King of Silicon Alley

MongoDB’s Dwight Merriman: “We think all the NoSQL products are competitors”

Lucy Carey

We meet the king of the Silicon Alley startup scene to discuss NoSQL, breaking records, and why he believes the success of the humongous database is down to more than just good marketing.


NoSQL database MongoDB had even non-tech journalists biting for a scoop this fall when it emerged that it had received an eye-watering cash injection to the tune of $150 million following its latest round of funding. JAX Magazine caught up with the co-founder of what‘s been dubbed ‘the King of New York startups’, Dwight Merriman, at October’s JAX London 2013 conference to hear firsthand his take on the NoSQL scene. (This article was originally published in JAX Magazine).

JAXenter: Your JAX London talk was very focused on agile development. Why do you feel that NoSQL databases go hand in hand with agile development?

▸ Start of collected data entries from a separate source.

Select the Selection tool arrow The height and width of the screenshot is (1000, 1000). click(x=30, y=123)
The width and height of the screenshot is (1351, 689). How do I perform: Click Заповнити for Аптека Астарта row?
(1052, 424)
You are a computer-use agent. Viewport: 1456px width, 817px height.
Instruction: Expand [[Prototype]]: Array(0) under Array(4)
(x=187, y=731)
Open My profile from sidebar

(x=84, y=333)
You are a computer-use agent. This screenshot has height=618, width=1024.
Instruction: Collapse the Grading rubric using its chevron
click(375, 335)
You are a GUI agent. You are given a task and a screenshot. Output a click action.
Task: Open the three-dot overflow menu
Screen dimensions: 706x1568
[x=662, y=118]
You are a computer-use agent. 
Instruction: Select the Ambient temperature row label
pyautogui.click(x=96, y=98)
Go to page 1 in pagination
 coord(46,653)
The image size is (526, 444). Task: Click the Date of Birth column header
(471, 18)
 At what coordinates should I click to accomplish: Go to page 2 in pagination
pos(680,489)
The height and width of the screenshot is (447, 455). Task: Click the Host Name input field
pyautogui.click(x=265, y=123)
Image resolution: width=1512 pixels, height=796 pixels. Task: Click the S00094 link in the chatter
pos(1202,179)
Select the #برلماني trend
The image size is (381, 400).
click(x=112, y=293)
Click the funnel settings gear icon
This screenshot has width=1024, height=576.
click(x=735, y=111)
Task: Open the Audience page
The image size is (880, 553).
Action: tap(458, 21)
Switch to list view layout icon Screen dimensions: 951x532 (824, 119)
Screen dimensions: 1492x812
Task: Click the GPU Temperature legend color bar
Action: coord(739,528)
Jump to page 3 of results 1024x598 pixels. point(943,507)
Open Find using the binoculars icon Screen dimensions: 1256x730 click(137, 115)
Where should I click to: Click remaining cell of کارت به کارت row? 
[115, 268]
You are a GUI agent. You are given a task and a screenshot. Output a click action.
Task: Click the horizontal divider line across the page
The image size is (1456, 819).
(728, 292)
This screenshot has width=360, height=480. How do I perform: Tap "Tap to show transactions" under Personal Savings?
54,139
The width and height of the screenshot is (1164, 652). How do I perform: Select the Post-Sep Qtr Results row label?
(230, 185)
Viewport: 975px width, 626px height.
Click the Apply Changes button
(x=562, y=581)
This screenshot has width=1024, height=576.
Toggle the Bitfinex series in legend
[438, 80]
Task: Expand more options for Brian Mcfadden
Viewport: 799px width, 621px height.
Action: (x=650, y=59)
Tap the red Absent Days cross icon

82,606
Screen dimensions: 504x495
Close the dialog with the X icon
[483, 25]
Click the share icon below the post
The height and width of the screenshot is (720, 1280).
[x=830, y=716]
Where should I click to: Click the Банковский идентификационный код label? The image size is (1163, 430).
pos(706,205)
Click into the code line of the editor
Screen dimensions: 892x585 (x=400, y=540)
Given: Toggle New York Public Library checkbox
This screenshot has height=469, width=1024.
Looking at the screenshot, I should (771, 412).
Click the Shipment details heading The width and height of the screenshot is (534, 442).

Well…I think they should go hand in hand. In the past they haven’t, because the traditional databases we use are relational and the theory was invented 40 years ago  – and the product started to emerge 30 years ago. Agile development is much newer. It’s perhaps not fair to relational, but you can design for something that doesn’t exist yet very easily. I think it is challenging to agile development when your backend database for your online system is relational. It just wasn’t designed for that, and it couldn’t have been, as mentioned. So, I think for a lot of reasons today, we’re due for some new technologies on the datastore and database side.

Just the computer architectures we use today, the cloud computing – the software development that we were just talking about, the programming languages we use today – none of these things existed when relational was invented, so it doesn’t automatically fit elegantly with these things we use today for everything else which is newer. It’s a compliment to relational database theory that it’s the longest lived technology on the software side that we really use – which is amazing. But, on the other hand, everything else we use changes more often, and there’s new technologies. We’re not using the programming languages we were using 25 years ago typically. So I think it’s time for some new tools that just fit better with the rest of the stack that we use today. In both the literal stack, and the kind of metastack – methodologies such as iteration and agile development.

With MongoDB reaching record breaking news this year (the company was recently crowned ‘King of New York startups by Bloomberg after a bar setting $1.2 billion valuation) do you feel this will change you as a company? Do you think perceptions of you will change?

I think perceptions are changing…independent of the financing. The amount of enterprise usage of the product is getting to be pretty high – quite high. So that’s great. I think internally, nothing’s changed. I think our goal is consistent…

So the financing won’t affect your strategy?

No, I mean, we’ll use some of the proceeds from the financing to accelerate R&D, invest more in engineering of the core product. You know, databases are, I believe, large in scope projects, and require a lot of work – you know, how long did it take some of the relational products to get to full maturity? To that point where the next release of the product feels kind of like the last release. It took a while – I think it might have taken 15 years. So, there’s a lot of work to do just in that sense, to make the product optimal.

What more do you think you need to do to optimise MongoDB?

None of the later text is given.